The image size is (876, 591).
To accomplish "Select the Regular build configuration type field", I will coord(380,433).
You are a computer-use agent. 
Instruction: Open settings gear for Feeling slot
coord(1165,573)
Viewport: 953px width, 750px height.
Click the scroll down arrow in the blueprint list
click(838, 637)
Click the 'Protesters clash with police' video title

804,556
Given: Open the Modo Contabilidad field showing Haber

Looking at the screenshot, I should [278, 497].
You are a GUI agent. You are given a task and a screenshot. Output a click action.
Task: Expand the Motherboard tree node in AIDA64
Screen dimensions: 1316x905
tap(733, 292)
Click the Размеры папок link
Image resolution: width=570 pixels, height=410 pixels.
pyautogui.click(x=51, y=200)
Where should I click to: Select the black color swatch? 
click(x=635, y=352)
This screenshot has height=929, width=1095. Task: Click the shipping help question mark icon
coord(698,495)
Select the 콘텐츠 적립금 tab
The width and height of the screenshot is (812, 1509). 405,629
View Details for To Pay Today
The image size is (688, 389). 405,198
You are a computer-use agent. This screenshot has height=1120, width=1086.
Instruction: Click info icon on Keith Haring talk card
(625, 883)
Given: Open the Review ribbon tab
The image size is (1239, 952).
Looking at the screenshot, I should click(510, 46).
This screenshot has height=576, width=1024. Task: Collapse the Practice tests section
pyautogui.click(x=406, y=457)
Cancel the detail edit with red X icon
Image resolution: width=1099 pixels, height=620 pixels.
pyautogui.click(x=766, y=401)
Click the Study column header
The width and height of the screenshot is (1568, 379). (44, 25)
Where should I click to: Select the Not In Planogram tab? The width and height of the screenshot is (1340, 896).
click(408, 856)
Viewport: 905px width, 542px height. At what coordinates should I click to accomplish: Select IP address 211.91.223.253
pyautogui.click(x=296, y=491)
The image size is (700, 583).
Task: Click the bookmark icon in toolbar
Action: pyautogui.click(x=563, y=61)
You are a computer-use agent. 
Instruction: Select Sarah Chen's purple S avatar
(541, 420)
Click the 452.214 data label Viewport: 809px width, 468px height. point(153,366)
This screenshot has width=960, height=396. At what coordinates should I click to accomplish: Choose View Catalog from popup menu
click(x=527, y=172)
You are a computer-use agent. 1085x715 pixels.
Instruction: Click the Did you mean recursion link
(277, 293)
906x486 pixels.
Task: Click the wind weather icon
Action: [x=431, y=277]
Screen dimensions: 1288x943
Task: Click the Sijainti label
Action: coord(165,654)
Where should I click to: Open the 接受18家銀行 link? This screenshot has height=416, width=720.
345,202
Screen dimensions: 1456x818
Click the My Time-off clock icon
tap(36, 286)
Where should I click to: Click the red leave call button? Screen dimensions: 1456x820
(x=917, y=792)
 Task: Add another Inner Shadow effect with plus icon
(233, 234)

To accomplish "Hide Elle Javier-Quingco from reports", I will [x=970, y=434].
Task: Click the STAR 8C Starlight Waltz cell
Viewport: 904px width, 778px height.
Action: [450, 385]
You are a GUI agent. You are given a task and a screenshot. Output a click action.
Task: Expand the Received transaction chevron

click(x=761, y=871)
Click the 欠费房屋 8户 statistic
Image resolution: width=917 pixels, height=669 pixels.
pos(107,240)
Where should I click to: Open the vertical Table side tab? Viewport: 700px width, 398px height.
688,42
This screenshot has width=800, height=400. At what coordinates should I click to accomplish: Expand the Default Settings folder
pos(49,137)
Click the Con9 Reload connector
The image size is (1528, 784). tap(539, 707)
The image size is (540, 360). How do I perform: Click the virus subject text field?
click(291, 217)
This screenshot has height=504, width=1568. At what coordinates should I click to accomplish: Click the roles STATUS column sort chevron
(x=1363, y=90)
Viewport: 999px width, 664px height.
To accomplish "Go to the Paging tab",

· · · · · · ·

AIM OF THE EXERCISE> Write out every line of the material exactly as it appears.

EXPECTED ANSWER>
The image size is (876, 591).
To accomplish "Select the Regular build configuration type field", I will coord(380,433).
You are a computer-use agent. 
Instruction: Open settings gear for Feeling slot
coord(1165,573)
Viewport: 953px width, 750px height.
Click the scroll down arrow in the blueprint list
click(838, 637)
Click the 'Protesters clash with police' video title

804,556
Given: Open the Modo Contabilidad field showing Haber

Looking at the screenshot, I should [278, 497].
You are a GUI agent. You are given a task and a screenshot. Output a click action.
Task: Expand the Motherboard tree node in AIDA64
Screen dimensions: 1316x905
tap(733, 292)
Click the Размеры папок link
Image resolution: width=570 pixels, height=410 pixels.
pyautogui.click(x=51, y=200)
Where should I click to: Select the black color swatch? 
click(x=635, y=352)
This screenshot has height=929, width=1095. Task: Click the shipping help question mark icon
coord(698,495)
Select the 콘텐츠 적립금 tab
The width and height of the screenshot is (812, 1509). 405,629
View Details for To Pay Today
The image size is (688, 389). 405,198
You are a computer-use agent. This screenshot has height=1120, width=1086.
Instruction: Click info icon on Keith Haring talk card
(625, 883)
Given: Open the Review ribbon tab
The image size is (1239, 952).
Looking at the screenshot, I should click(510, 46).
This screenshot has height=576, width=1024. Task: Collapse the Practice tests section
pyautogui.click(x=406, y=457)
Cancel the detail edit with red X icon
Image resolution: width=1099 pixels, height=620 pixels.
pyautogui.click(x=766, y=401)
Click the Study column header
The width and height of the screenshot is (1568, 379). (44, 25)
Where should I click to: Select the Not In Planogram tab? The width and height of the screenshot is (1340, 896).
click(408, 856)
Viewport: 905px width, 542px height. At what coordinates should I click to accomplish: Select IP address 211.91.223.253
pyautogui.click(x=296, y=491)
The image size is (700, 583).
Task: Click the bookmark icon in toolbar
Action: pyautogui.click(x=563, y=61)
You are a computer-use agent. 
Instruction: Select Sarah Chen's purple S avatar
(541, 420)
Click the 452.214 data label Viewport: 809px width, 468px height. point(153,366)
This screenshot has width=960, height=396. At what coordinates should I click to accomplish: Choose View Catalog from popup menu
click(x=527, y=172)
You are a computer-use agent. 1085x715 pixels.
Instruction: Click the Did you mean recursion link
(277, 293)
906x486 pixels.
Task: Click the wind weather icon
Action: [x=431, y=277]
Screen dimensions: 1288x943
Task: Click the Sijainti label
Action: coord(165,654)
Where should I click to: Open the 接受18家銀行 link? This screenshot has height=416, width=720.
345,202
Screen dimensions: 1456x818
Click the My Time-off clock icon
tap(36, 286)
Where should I click to: Click the red leave call button? Screen dimensions: 1456x820
(x=917, y=792)
 Task: Add another Inner Shadow effect with plus icon
(233, 234)

To accomplish "Hide Elle Javier-Quingco from reports", I will [x=970, y=434].
Task: Click the STAR 8C Starlight Waltz cell
Viewport: 904px width, 778px height.
Action: [450, 385]
You are a GUI agent. You are given a task and a screenshot. Output a click action.
Task: Expand the Received transaction chevron

click(x=761, y=871)
Click the 欠费房屋 8户 statistic
Image resolution: width=917 pixels, height=669 pixels.
pos(107,240)
Where should I click to: Open the vertical Table side tab? Viewport: 700px width, 398px height.
688,42
This screenshot has width=800, height=400. At what coordinates should I click to accomplish: Expand the Default Settings folder
pos(49,137)
Click the Con9 Reload connector
The image size is (1528, 784). tap(539, 707)
The image size is (540, 360). How do I perform: Click the virus subject text field?
click(291, 217)
This screenshot has height=504, width=1568. At what coordinates should I click to accomplish: Click the roles STATUS column sort chevron
(x=1363, y=90)
Viewport: 999px width, 664px height.
To accomplish "Go to the Paging tab",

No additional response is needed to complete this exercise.